Text block —
Opening to Life Through Grief

A Gentle Conversation with Elizabeth Huang, Grief Doula & Life Coach

What if grief could be something we welcome gently instead of something to fear or rush through?

In my recent conversation with grief doula and life coach Elizabeth Huang, we explored how grief touches every aspect of our lives — not just the big losses like death, but also the subtler endings we encounter every day. Elizabeth’s work invites us to see grief not as a single event to be endured, but as an ongoing process that can transform how we live.

“Grief isn’t linear; it’s a circle where acceptance and grieving feed into each other.” — Elizabeth Huang

As a certified life coach, grief educator, and death doula, Elizabeth helps individuals navigate transitions with greater emotional awareness and adaptability. She shared how her own journey led her from Silicon Valley burnout into this work of guiding others through emotional and existential landscapes.

She highlighted how our culture, especially in the West, often avoids not just grief but emotions altogether. Technology, she noted, frequently acts as an emotional suppressant, leaving us increasingly numb and disconnected.

Numbness: A Tender Response, Not a Weakness

Numbness, Elizabeth explained, is often a protective response to overwhelm.

“It’s the body’s way of saying: this is too much.”

This insight resonates deeply with my own work as a Holistic Intuitive Practitioner. In our practice, we see numbness as a survival stress response—an old pattern designed to keep us safe when emotions felt too big or we felt powerless to process.

Elizabeth suggests simple somatic practices, like squeezing your hands together while lying in bed, as a first step toward reconnection. Movement helps energy that’s been locked in the body to begin flowing again.

Grief Beyond Death: Everyday Losses Matter

Elizabeth invites us to broaden our understanding of grief:

“If you only think about grief when a life ends, you’re unprepared for it. But when you practice grieving smaller losses—a job, a relationship, a dream—you build tools and experience for navigating the big ones.”

This idea invites us to live more mindfully, embracing all facets of being human and building the emotional capacity for change and loss.

The Full Spectrum of Grief

One of the most powerful parts of our conversation was Elizabeth’s validation of the full range of emotions people may feel after a loss—including anger, relief, and even joy.

“Relief after loss doesn’t mean you didn’t love deeply. It means you’re human.”

Elizabeth share that her clients often feel ashamed of emotions like anger or relief in grief, yet recognizing these as natural parts of the process can bring immense healing.

Preventative Care for the Soul

Elizabeth sees her work as preventative care:

“A doula’s role is to support not just at the moment of passing, but in preparing—emotionally and practically—for death. It’s about creating intimacy and options before the time comes.”

This reflects a similar philosophy in holistic intuitive practice: preparing the nervous system and subconscious to feel safe with new ways of being. Whether it’s processing a past loss or imagining how we want to meet our own mortality, doing the emotional work ahead of time creates resilience.

Emotions as Inner Messengers and Guides

Elizabeth offered a reframe for “processing emotions” that feels essential:

“Processing your emotions doesn’t mean sitting with them until they’re gone. It means asking: what is this trying to tell me? Does it call for action or understanding?”

Elizabeth described how emotions carry information, and by noticing and sitting with them we can start to understand where they come from and what they’re asking of us. This isn’t about wallowing in the past but about meeting our feelings with curiosity and compassion so we can move forward.

For Those Feeling Stuck

Elizabeth’s advice for anyone feeling overwhelmed or numb right now:

“Reach out to a third-party professional—a coach, therapist, shaman. Someone outside your circle who can hold space without their own history or agenda with you. And move your body in any way you can, even small gestures.”

This gentle, action-oriented approach is deeply aligned with holistic intuitive work, where even subtle shifts can create new neural pathways for lasting transformation.

Grief as a Portal

Grief, Elizabeth reminds us, is not something to “get over.” It’s a portal into living more fully, more tenderly, more humanly.

As holistic practitioners, we can hold space for this portal—guiding clients as they reconnect with their emotional world, release survival stress responses, and step into a new experience of life where both loss and joy are welcomed.

Problems to work on —
(a) Rewrite the grief conversation from "Elizabeth’s advice for" up to and including "for lasting transformation.", substituting "counselor" for "shaman".
(b) For each statement, decide whether the grief conversation supports it. Answer yes or no and quote the words that settle it.
(i) Elizabeth Huang came to her current work after burnout in Silicon Valley.
(ii) Elizabeth Huang describes grief as a linear process.
(iii) One somatic practice she suggests is squeezing your hands together while lying in bed.
Rely only on the grief conversation for everything that follows it.

The data —
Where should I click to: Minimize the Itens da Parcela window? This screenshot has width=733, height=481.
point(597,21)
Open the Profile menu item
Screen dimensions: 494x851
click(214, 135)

Responses for each task —
(a)
Elizabeth’s advice for anyone feeling overwhelmed or numb right now:

“Reach out to a third-party professional—a coach, therapist, counselor. Someone outside your circle who can hold space without their own history or agenda with you. And move your body in any way you can, even small gestures.”

This gentle, action-oriented approach is deeply aligned with holistic intuitive work, where even subtle shifts can create new neural pathways for lasting transformation.

(b)
(i) Yes: "her own journey led her from Silicon Valley burnout into this work"
(ii) No: "Grief isn’t linear; it’s a circle where acceptance and grieving feed into each other."
(iii) Yes: "like squeezing your hands together while lying in bed"